Lundi, les membres du comité s'étaient rendus sur le site du Westgate, où les polices scientifiques kényanes et de plusieurs pays occidentaux poursuivent leurs recherches d'indices mais aussi de possibles corps.

Les enquêteurs, selon des propos rapportés par M. Otieno, espéraient retrouver les cadavres de jusqu'à cinq assaillants dans les décombres de la partie arrière du bâtiment, théâtre d'un intense incendie durant le siège et qui s'est ensuite effondrée, mais ne pensaient pas y trouver de cadavres d'éventuels otages.

L'enquête parlementaire devra notamment se pencher sur les éventuels manquements des diverses forces de sécurité à prévenir l'attaque, puis leurs rôles pendant et à l'issue du siège, selon le président de la commission de la Défense, Ndungu Gethenji.

"Tout a été pillé"

Les forces d'élite de l'armée kényane, qui ont mené - entre samedi en fin d'après-midi et mardi soir, fin officiellement annoncée du siège - les opérations contre les assaillants, sont notamment accusées de s'être livrées à des pillages systématiques des magasins du centre commercial.

Des commerçants ayant pu se rendre dans leur magasin ont fait état de pillages généralisés attribués aux soldats kényans."Pas une vitrine n'est intacte, tout a été pillé", a raconté lundi à l'AFP une commerçante, "mon ordinateur portable est parti (...) tout a été ouvert dans le bureau, sans doute pour chercher s'il y avait des choses à voler".Les employés du magasin, qui s'y étaient enfermés l'attaque samedi, avaient évacué les lieux samedi en fin d'après-midi, après avoir été secourus par la police.

Des commandos de l'armée kényane avaient pris peu après 17H00 samedi le relais de la police.La police et les quelques journalistes qui s'y trouvaient alors avaient alors quitté le centre commercial.

Une employée d'un salon de beauté a affirmé mardi à l'AFP que "tous les magasins, à l'exception de quelques uns avaient été pillés"."C'est une folie.Quand les employés (réfugiés à l'intérieur du magasin) ont été secourus ils ont fermé à clé, mais quand on y retourné c'était la pagaille.La caisse est fracturée, des bijoux et nos sacs à main ont disparu.Je ne retrouve pas le mien", a-t-elle raconté.
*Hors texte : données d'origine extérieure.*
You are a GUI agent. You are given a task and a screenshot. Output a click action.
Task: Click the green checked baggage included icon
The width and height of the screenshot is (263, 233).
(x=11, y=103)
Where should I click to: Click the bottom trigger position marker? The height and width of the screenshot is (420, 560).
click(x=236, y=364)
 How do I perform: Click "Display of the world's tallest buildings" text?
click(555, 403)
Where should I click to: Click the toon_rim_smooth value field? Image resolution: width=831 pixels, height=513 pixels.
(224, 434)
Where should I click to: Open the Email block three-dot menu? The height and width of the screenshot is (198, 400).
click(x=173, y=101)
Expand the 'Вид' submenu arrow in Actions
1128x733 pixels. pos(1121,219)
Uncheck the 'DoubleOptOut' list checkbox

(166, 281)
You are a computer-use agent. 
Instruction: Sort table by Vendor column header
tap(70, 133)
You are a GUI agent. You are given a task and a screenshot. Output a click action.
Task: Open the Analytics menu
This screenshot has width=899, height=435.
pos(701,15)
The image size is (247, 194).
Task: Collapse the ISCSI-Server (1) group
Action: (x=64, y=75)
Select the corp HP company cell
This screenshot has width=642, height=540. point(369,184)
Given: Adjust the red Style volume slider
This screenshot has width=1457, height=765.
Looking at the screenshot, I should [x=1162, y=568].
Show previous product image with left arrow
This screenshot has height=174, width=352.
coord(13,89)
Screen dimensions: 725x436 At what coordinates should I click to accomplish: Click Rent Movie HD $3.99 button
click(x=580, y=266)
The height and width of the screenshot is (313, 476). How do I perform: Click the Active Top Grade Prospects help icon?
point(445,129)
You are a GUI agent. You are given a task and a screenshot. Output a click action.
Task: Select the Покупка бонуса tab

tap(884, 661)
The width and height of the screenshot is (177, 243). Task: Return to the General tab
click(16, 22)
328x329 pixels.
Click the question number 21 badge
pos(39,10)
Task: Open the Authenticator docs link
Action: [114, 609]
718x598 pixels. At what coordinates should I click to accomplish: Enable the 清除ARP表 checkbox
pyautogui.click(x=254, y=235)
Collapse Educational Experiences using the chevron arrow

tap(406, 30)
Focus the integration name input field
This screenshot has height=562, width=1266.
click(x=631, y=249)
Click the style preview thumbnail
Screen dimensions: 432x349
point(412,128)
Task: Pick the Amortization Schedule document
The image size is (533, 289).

Angie Meseguer, propriétaire d'une boutique de vêtements a indiqué à l'AFP que son "stock a disparu".

Puanteur de cadavres

Le ministre kényan de l'Intérieur, Joseph ole Lenku, a implicitement admis l'existence de pillages, disant "prendre très au sérieux" les accusations en ce sens, tout en tentant de minimiser leur étendue.

"Il y a une très forte puanteur de cadavres à l'intérieur, et du sang partout", a également raconté à l'AFP Pardeep Rehal, propriétaire d'une librairie.Selon une autre commerçante, "ca pue le cadavre, on ne peut pas se tromper sur l'odeur"."Tout le 1er étage a brûlé (...) il n'y a plus de lumière (dans le centre commercial) et il y a des cendres partout", a-t-elle ajouté.

Mardi, la classe politique kényane - dont le président Uhuru Kenyatta, le vice-président William Ruto et leur principal opposant Raila Odinga - était réunie pour une séance de prière oecuménique, animée par les responsables des différentes religions: Eglises chrétiennes, musulmans, hindous et sikhs.

"En période de problèmes nous devons prier ensemble pour au moins nous consoler les uns les autres", a expliqué à l'AFP Mustafa Gichuri, un musulman de 50 ans.Ca fait du bien de les voir tous ici", a déclaré Rupy Chana, une sikh de 37 ans à propos des figures des différentes religions du Kenya, indiquant vouloir "honorer la mémoire des enfants tués".

Jacob Mituki, un chrétien "born-again" de 45 ans a dit "prier pour les victimes du Westgate, remercier Dieu (...) et célébrer notre unité".